Нет, тяжело было расставаться со своим домом Олесе. На селе суетятся встревоженные мужики, плачут бабы и мало-помалу покидают свои жилища. А Олеся все чего-то ждет-выжидает. Вот замаячит сейчас на околице гонец на взмыленном коне, что мчит от Ростова, и радостно крикнет:
– Татары разбиты! Дружина со щитом возвращается домой!
Но доброго гонца все нет
– Поганые сожгли Переяславль.
– Татары близятся к Ростову!
Угожи почти опустели, в селе остались лишь самые стойкие семьи, коим, как и Олесе, не хотелось бросать свои давно обжитые дома. Они-то и явились к Лазуткиному двору.
– Чего не уходишь, Олеся Васильевна?
Олеся пожала плечами.
– И сама не ведаю. Дом жалко.
– Вот и нам жалко. Пришли к тебе, как к жене старосты. Посоветуй, как дале быть.
– Плохая я вам советчица. Но супруг мой велел немедля уходить. Да и сами слышите: супостат, чу, совсем близко.
– А куда уходить-то, Олеся Васильевна? Ведь с ребятней. Да и зима.
Олеся обвела глазами страдальческие лица сосельников и вдруг решилась:
– Ведаю одно укромное место. Коль хотите, поедемте со мной. Авось как-нибудь разместимся.
– Поедем, Олеся Васильевна. Мы уж давно собрались.
Олеся погрузила узлы в сани, посадила на них тепло укутанных детей, а затем взяла в руки икону Пресвятой Богоматери и долго стояла с ней на коленях перед крыльцом, умоляя Заступницу спасти и сохранить от злого ворога ее дом.
В Ростове отца и матери не оказалось. Город был пуст, и даже спросить было некого. Блуждали по осиротевшему Ростову лишь отощалые собаки.
Мужики ни коней, ни саней не захотели терять. Кое-где прорубались к заимке Петрухи топорами; два дня пробивались и вот наконец выехали на поляну с бортничьей избой. Из избы валил густой духмяный дым.

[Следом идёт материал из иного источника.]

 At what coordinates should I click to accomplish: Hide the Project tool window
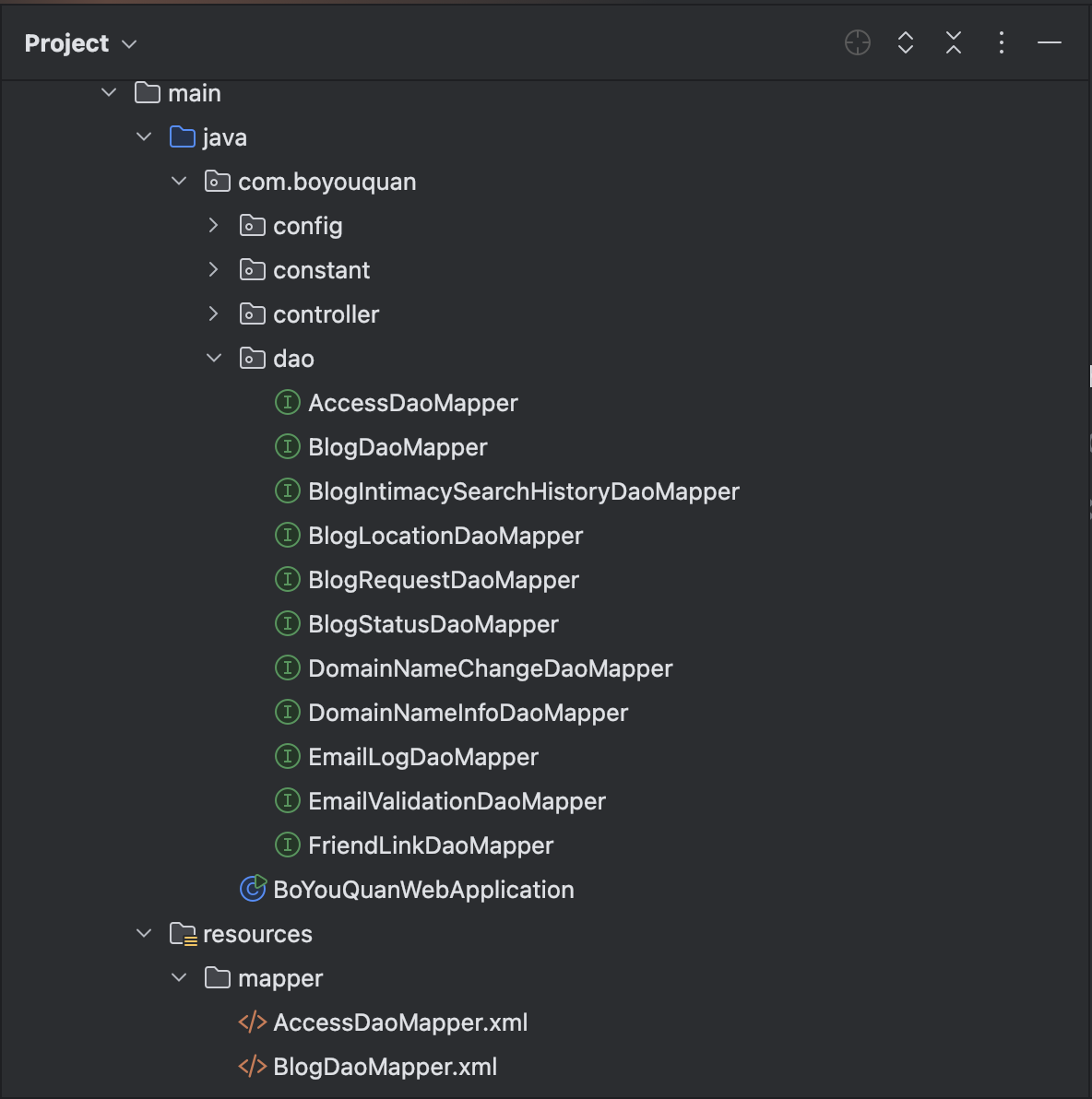click(x=1049, y=42)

– Слава Тебе, Пресвятая Богородица, – перекрестилась Олеся. – Жив, выходит, Петр Авдеич.
Подождав, когда на поляну выберутся остальные сани, Олеся взяла на руки младшенького Васютку и, поскрипывая белыми валенками по искристому, кипенно-белому снегу, пошла к избе.
Бортник, не слыша, что творится за оконцами, затянутыми бычьими пузырями, ладил новую пчелиную колоду и, когда дверь с тягучим скрипом распахнулась, от неожиданности едва не выронил из рук топор.

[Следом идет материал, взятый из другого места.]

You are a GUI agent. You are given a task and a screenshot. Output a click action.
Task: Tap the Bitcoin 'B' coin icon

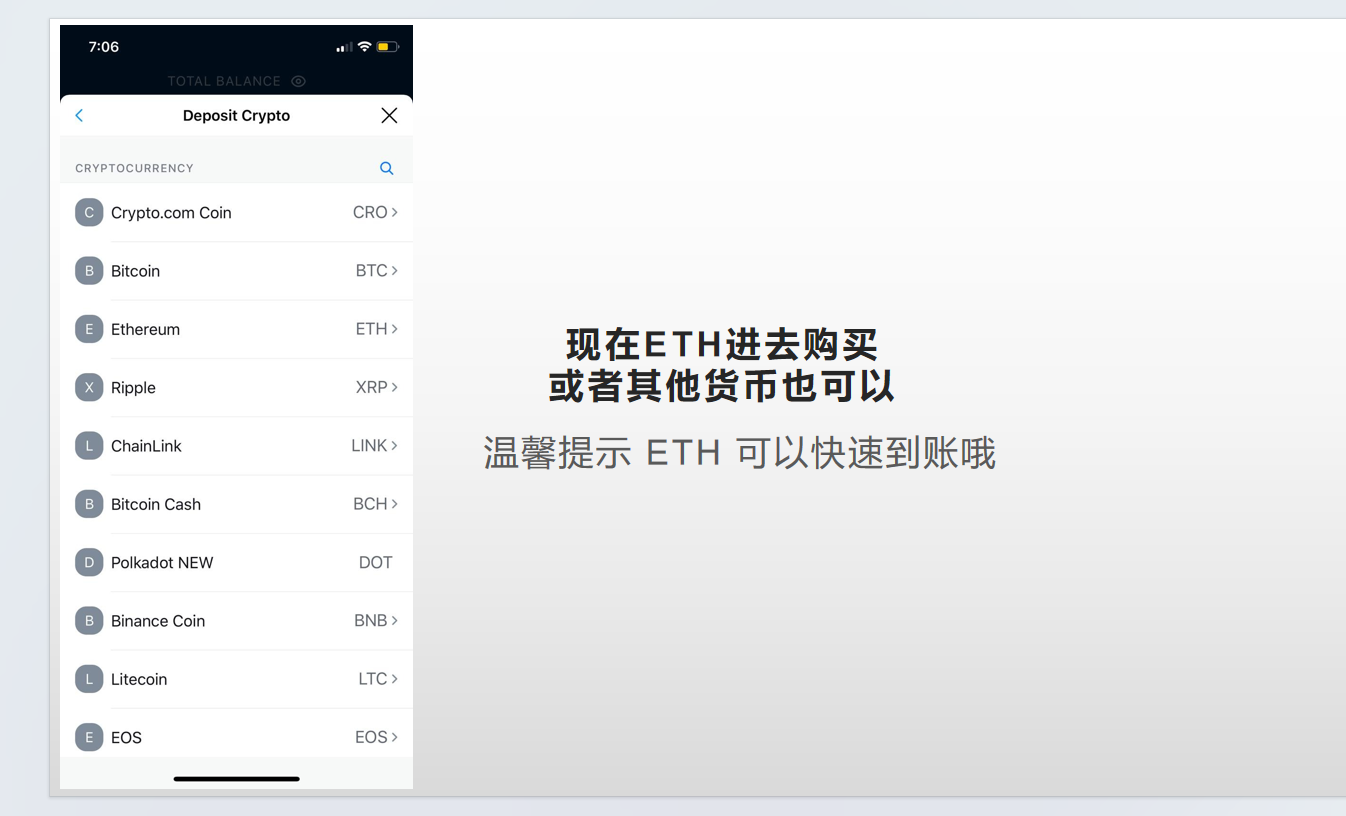point(89,271)
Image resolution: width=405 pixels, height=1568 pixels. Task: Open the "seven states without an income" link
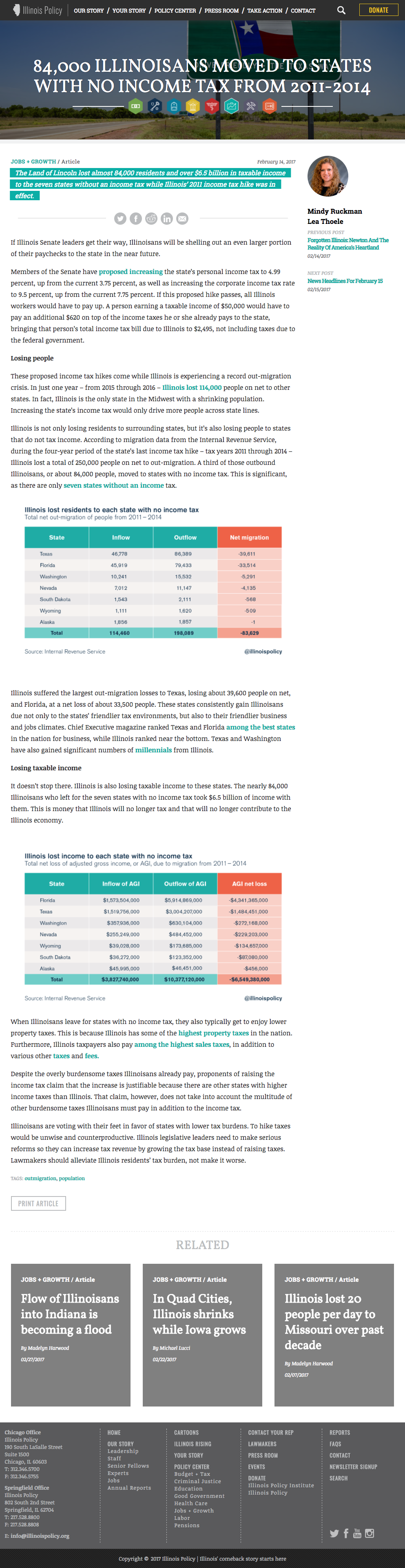pyautogui.click(x=113, y=485)
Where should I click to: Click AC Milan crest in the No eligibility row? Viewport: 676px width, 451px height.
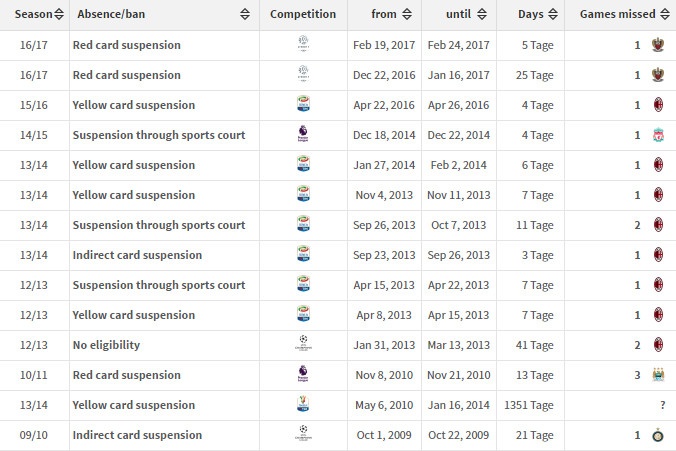tap(657, 345)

– Можно ли к тебе, Петр Авдеич?
– Олеся Васильевна?! – радостно встрепенулся бортник. – Какими судьбами, голубушка? А я уж подумал, ведмедь в избу вломился… Давай сынка-то на лавку.
Олеся виновато вздохнула.
– Не одна я, Петр Авдеич. От татар укрываемся. Лазутка к тебе надоумил. Ты выйди-ка из избы.

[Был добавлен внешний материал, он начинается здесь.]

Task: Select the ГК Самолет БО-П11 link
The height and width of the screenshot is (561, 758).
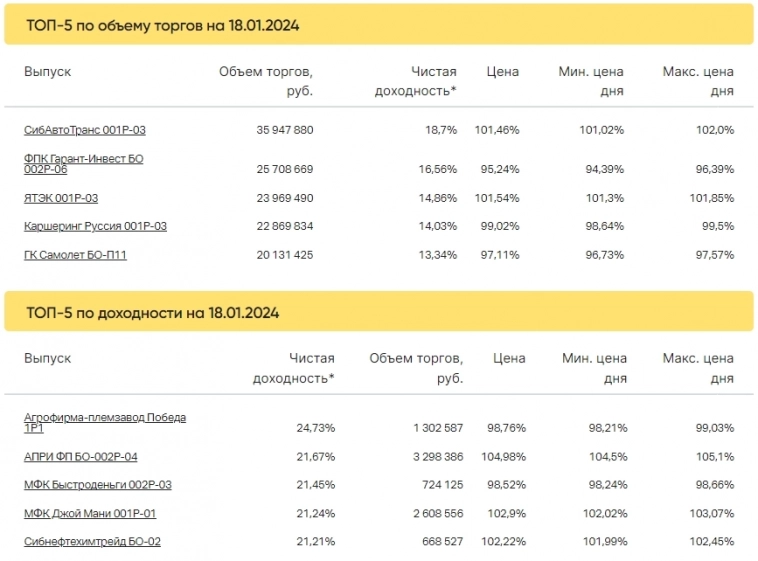Action: 75,255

Петруха вышел и обмер. Батюшки-светы! Да тут, почитай, целая деревня привалила. Одной ребятни десятка три. Да где эку ораву разместить?
– То моя вина, Петр Авдеич. Лазутка-то меня одну с родителями посылал, а я, видишь ли, и других с собой прихватила. Теперь сама вижу, что неладное сотворила.
На Петруху выжидательно уставились хмурые мужики. Бабы же поглядели, поглядели и, взяв с саней ребятишек, рухнули на колени.
– Ты уж не гони нас, милостивец. Христом Богом просим!